• What this task involves
In the data, reproduce the stretch from the line containing "Task: Click the C#" through the line containing "click(x=32, y=340)", changing "screenshot" to "screen capture" and leaving everything else as it is.

• Given records
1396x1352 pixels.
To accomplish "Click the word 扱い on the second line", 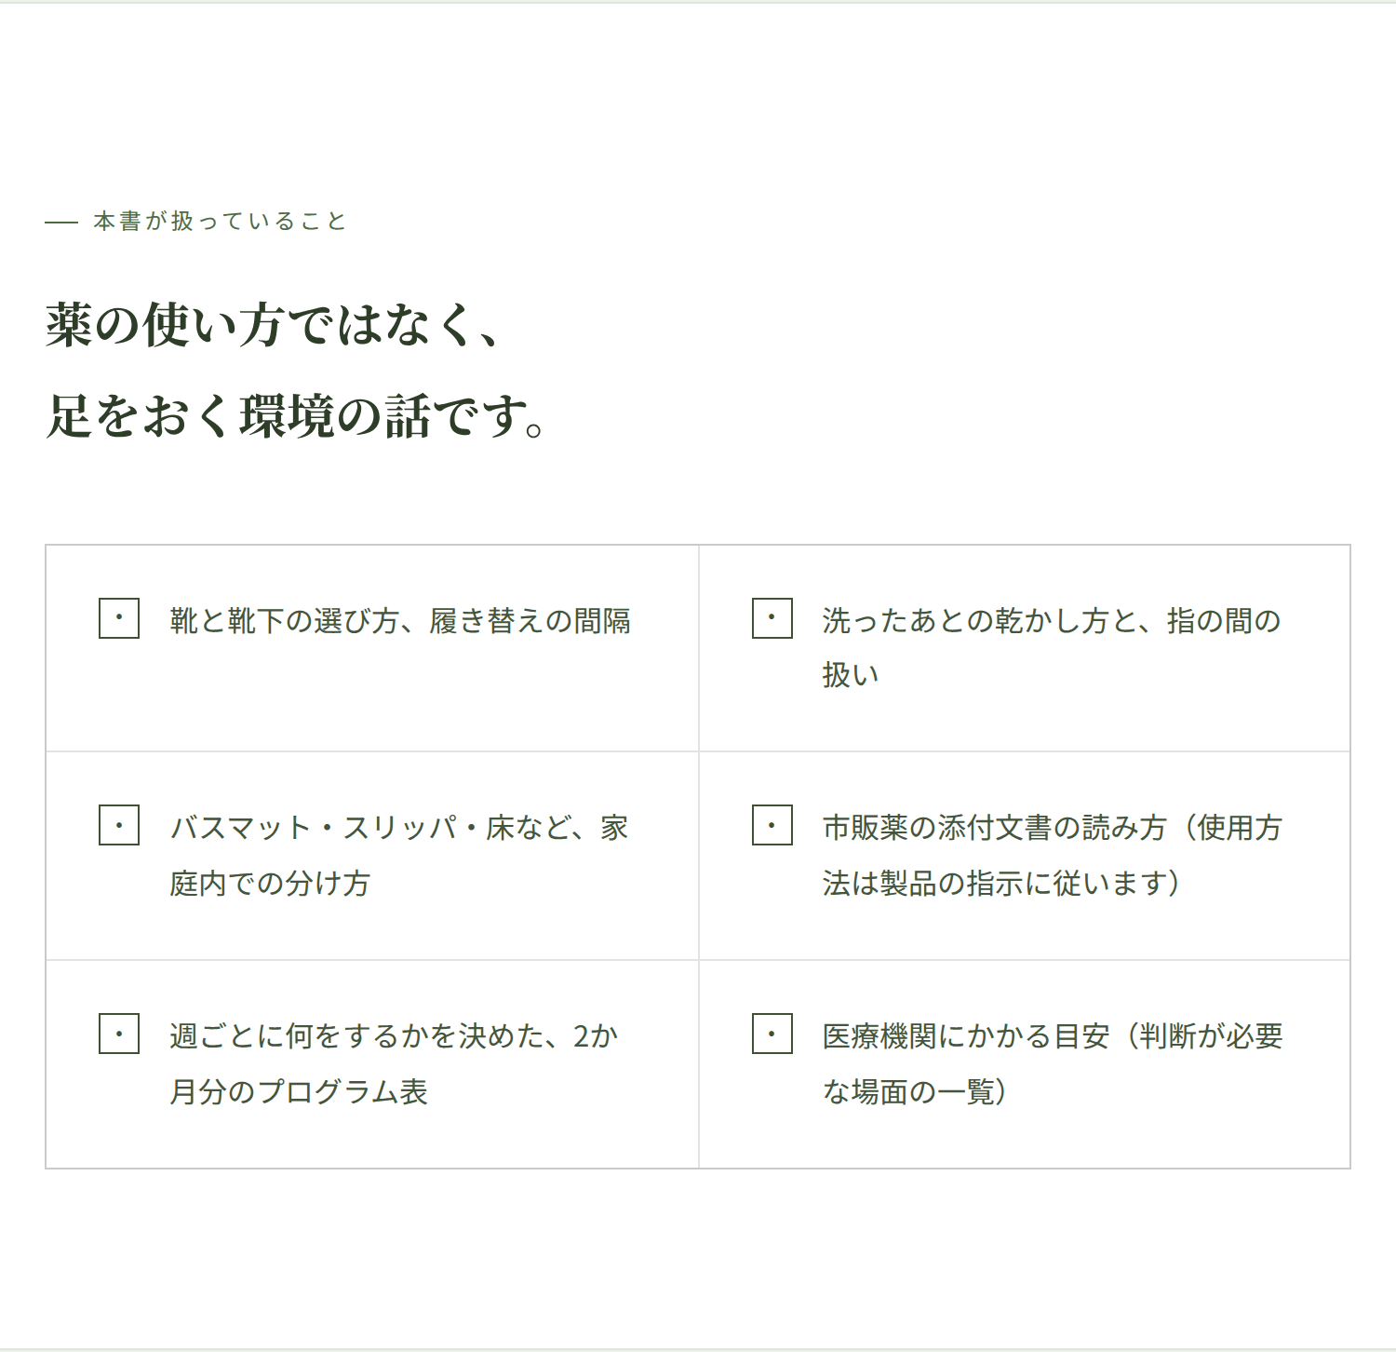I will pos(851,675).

==

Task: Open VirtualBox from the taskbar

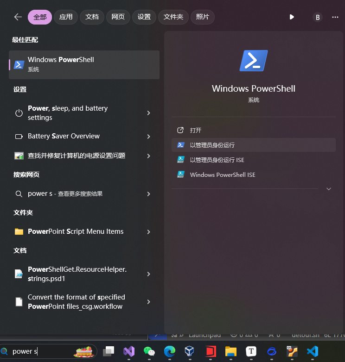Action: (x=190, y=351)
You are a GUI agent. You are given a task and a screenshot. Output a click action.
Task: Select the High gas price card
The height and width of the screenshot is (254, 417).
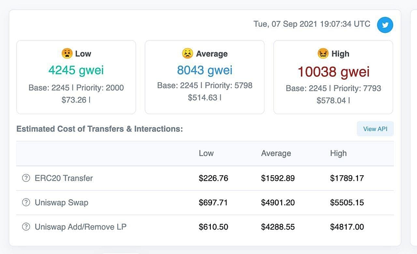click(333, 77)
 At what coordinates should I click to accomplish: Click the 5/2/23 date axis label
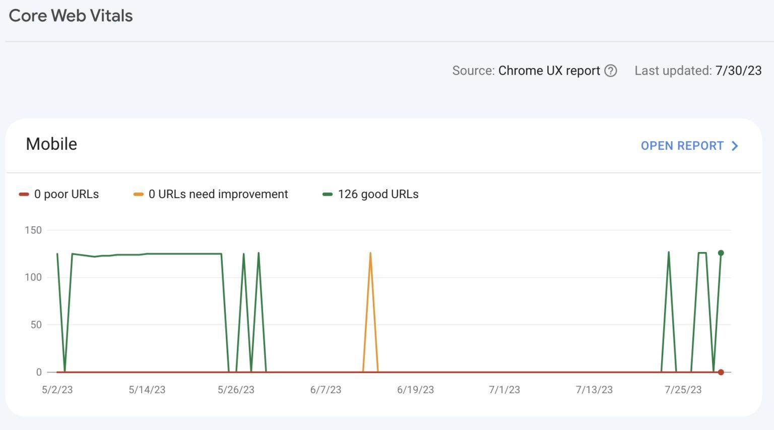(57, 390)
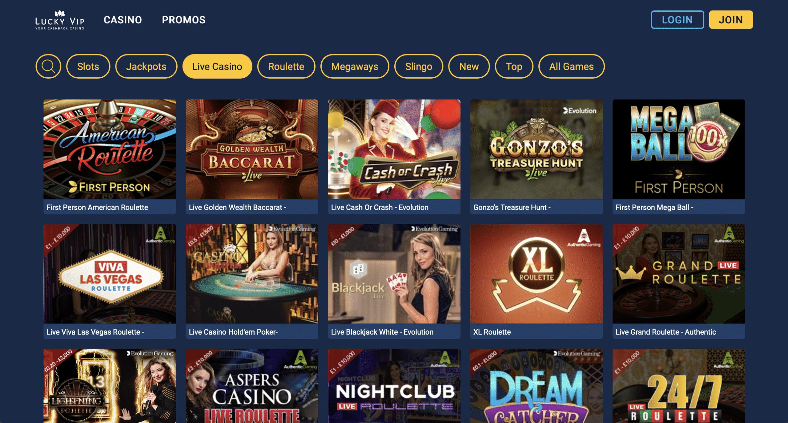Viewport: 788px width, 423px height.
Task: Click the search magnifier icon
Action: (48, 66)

==

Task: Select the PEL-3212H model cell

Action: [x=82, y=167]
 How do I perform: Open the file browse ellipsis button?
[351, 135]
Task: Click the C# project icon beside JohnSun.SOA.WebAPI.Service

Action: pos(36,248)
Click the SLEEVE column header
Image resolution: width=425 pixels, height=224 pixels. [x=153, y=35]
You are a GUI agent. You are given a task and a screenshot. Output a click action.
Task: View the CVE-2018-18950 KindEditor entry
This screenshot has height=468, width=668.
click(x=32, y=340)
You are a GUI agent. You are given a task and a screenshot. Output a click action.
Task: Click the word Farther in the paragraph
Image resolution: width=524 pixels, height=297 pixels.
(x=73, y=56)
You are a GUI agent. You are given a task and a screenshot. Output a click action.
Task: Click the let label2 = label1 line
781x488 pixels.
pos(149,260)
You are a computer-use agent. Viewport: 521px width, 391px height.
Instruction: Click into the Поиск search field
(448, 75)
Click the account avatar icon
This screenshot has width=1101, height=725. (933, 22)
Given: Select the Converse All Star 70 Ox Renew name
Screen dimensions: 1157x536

• Solution for this problem
Task: Click the C# project icon beside JohnSun.SOA.WebAPI.Service

Action: pos(36,248)
Click the SLEEVE column header
Image resolution: width=425 pixels, height=224 pixels. [x=153, y=35]
You are a GUI agent. You are given a task and a screen capture. Output a click action.
Task: View the CVE-2018-18950 KindEditor entry
This screen capture has height=468, width=668.
click(x=32, y=340)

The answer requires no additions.